Travelling at the speed of light
Can we live for hundreds of years? Travel at the speed of light? Terraform Mars or other planets? If you read science fiction or science, you will have encountered and mused about these kinds of questions. None of these are possible today but could they be possible in the future or are they mere fantasy?
David Deutsch gives us a framework for separating the achievable from the impossible this in Chapter 3 of the The Beginning of Infinity (page 55-56)

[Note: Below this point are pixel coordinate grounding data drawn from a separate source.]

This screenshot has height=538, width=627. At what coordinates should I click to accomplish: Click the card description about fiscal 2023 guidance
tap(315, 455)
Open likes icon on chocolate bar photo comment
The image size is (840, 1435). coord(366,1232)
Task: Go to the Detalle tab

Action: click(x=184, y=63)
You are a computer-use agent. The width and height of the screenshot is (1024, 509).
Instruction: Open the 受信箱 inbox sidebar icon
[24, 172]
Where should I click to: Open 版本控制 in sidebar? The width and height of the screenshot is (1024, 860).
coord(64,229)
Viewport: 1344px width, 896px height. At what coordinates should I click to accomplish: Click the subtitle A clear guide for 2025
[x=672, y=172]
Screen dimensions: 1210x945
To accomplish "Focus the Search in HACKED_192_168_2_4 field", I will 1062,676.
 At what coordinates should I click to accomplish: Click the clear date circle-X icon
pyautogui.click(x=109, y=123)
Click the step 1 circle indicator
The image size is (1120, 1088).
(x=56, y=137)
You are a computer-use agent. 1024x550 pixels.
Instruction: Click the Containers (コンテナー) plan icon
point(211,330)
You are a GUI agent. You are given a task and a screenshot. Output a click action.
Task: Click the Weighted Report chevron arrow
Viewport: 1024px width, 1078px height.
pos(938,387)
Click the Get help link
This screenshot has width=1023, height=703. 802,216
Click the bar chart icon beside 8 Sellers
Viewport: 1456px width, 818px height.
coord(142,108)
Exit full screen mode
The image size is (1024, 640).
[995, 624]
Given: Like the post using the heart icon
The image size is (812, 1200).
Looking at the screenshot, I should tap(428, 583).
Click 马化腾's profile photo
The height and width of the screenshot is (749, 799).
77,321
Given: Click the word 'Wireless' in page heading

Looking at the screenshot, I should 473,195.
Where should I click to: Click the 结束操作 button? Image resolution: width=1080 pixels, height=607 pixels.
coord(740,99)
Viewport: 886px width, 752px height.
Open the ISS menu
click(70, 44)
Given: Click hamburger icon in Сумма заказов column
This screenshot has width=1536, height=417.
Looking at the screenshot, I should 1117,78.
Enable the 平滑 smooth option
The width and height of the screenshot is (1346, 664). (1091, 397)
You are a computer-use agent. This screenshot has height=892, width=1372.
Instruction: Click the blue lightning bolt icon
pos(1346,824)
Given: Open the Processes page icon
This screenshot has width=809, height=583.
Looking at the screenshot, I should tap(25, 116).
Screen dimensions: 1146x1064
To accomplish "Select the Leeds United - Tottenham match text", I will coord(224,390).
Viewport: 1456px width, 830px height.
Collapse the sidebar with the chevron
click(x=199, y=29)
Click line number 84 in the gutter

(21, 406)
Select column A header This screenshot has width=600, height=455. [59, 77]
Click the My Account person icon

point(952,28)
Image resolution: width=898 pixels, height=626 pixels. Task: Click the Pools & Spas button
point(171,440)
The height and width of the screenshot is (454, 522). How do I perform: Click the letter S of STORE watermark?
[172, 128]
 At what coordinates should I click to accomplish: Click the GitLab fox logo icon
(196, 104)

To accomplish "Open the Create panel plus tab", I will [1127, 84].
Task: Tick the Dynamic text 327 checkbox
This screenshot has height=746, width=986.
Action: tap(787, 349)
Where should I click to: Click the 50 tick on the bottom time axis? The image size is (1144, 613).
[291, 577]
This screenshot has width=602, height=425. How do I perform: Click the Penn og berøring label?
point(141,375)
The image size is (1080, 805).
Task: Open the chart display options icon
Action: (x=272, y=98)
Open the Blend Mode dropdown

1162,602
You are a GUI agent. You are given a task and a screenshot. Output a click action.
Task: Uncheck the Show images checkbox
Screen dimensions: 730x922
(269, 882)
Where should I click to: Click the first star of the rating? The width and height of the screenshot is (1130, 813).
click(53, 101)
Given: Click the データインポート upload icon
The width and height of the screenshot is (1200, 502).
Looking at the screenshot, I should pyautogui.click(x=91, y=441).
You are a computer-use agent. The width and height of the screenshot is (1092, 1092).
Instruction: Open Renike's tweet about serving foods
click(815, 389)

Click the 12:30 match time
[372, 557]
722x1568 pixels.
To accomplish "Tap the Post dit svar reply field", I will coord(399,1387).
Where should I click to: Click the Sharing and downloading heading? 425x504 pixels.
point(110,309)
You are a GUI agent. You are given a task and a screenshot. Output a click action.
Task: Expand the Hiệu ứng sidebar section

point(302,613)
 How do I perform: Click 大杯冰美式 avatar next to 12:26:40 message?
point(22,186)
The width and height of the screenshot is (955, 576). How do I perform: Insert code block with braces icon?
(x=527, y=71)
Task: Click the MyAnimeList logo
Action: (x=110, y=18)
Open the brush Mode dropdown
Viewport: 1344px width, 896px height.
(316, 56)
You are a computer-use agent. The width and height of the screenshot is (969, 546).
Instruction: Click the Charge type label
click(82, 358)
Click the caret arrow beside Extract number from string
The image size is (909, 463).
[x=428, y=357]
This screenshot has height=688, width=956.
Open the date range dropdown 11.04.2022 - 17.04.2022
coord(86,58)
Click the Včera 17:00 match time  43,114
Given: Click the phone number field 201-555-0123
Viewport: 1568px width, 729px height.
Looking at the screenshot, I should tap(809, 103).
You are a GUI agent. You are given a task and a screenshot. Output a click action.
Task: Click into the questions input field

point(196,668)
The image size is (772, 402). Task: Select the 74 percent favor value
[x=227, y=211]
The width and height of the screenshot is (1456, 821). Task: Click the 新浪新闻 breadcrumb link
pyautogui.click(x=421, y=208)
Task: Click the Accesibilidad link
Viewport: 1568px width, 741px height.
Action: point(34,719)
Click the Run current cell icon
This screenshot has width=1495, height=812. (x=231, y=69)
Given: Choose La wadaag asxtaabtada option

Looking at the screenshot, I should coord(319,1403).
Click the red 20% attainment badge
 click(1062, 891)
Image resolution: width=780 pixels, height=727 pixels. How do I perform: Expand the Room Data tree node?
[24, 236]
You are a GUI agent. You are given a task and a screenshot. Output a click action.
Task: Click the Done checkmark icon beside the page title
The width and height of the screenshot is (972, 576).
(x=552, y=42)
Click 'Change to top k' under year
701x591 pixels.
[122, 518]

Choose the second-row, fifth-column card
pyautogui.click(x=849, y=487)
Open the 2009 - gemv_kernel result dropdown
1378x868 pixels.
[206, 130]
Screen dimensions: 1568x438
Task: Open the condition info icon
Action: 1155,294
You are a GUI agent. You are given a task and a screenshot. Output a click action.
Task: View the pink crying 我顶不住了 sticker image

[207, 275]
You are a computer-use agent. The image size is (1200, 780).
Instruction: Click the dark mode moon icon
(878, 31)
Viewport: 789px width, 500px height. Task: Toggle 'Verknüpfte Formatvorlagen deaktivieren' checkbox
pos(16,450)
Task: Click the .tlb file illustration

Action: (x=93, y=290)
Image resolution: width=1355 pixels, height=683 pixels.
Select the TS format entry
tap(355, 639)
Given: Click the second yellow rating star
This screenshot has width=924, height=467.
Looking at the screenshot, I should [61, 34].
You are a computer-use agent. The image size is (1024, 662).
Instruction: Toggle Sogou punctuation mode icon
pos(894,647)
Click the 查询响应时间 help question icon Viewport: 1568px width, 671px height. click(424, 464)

The increasingly intimate connection between explaining the world and controlling it is no accident, but is part of the deeper structure of the world. Consider the set of all conceivable transformations of physical objects. Some of those (like faster-than-light communication) never happen because they are forbidden by laws of nature; some (like the formation of stars out of primordial hydrogen) happen spontaneously; and some (such as converting air and water into trees, or converting raw materials into a radio telescope) are possible but only happen when the requisite knowledge is present - for instance, embodied in our genes or brains. But those are the only possibilities. That is to say, every putative physical transformation, to be performed in a given time with given resources or under any other conditions, is either:
impossible because it is forbidden by the laws of nature
achievable given the right knowledge
That momentous dichotomy exists because if there were transformations that technology could never achieve regardless of what knowledge was brought to bear, then this fact would itself be a testable regularity in nature. But all regularities in nature have explanations, so the explanation of that regularity would itself be a law of nature, or a consequence of one. And so, again everything that is not forbidden by laws of nature is achievable, given the right knowledge.